## INSTRUCTIONS TO FOLLOW
Output begins at the line with "Expand 'When will this node trigger my flow?'" and ends at the last line of the records below. Copy each line in that span exactly, and leave out pictures.

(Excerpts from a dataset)
>>>

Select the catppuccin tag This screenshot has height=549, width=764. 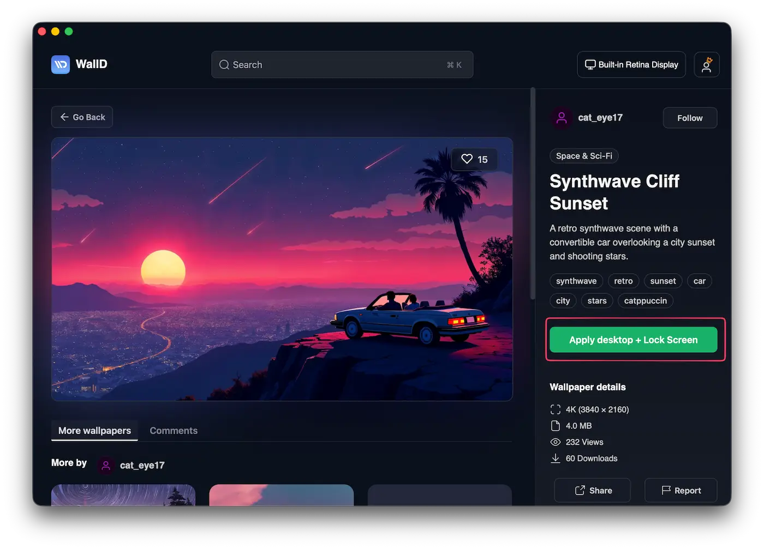pyautogui.click(x=645, y=301)
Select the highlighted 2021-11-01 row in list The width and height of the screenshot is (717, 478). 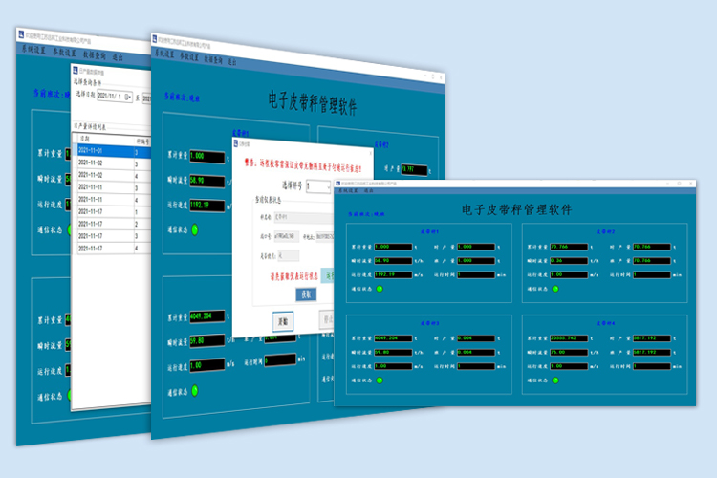point(98,151)
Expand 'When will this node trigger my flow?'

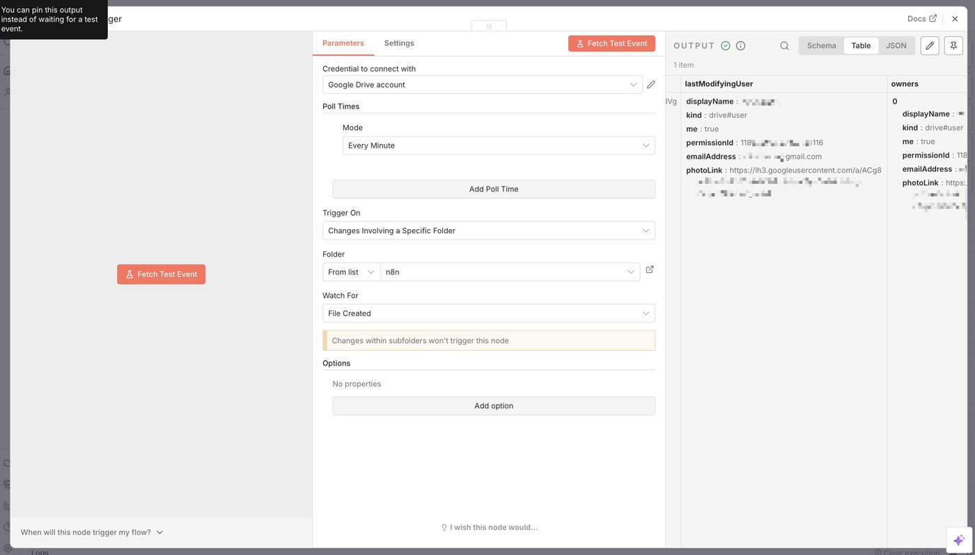point(92,533)
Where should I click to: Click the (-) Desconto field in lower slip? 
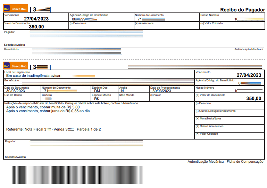point(230,106)
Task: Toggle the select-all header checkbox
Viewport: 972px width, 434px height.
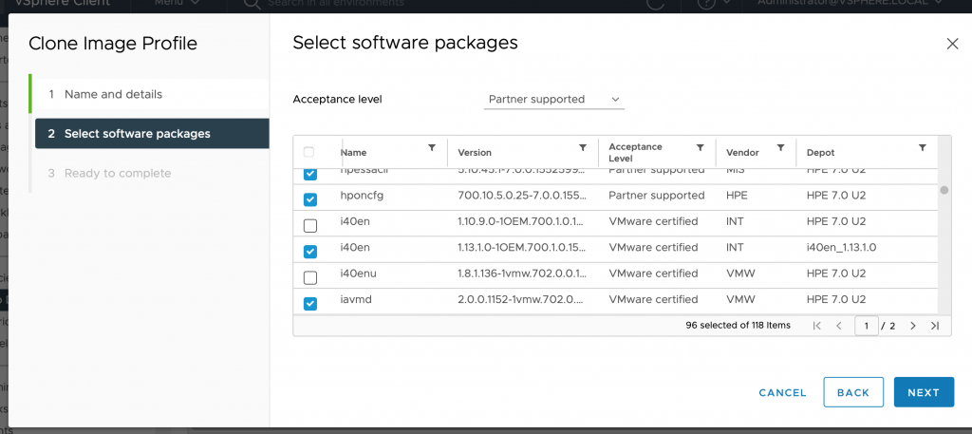Action: (x=309, y=152)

<<<

## SOLVED PROBLEM
Expand 'When will this node trigger my flow?'

point(92,533)
Where should I click to: Click the (-) Desconto field in lower slip? 
point(230,106)
Task: Toggle the select-all header checkbox
Viewport: 972px width, 434px height.
Action: (x=309, y=152)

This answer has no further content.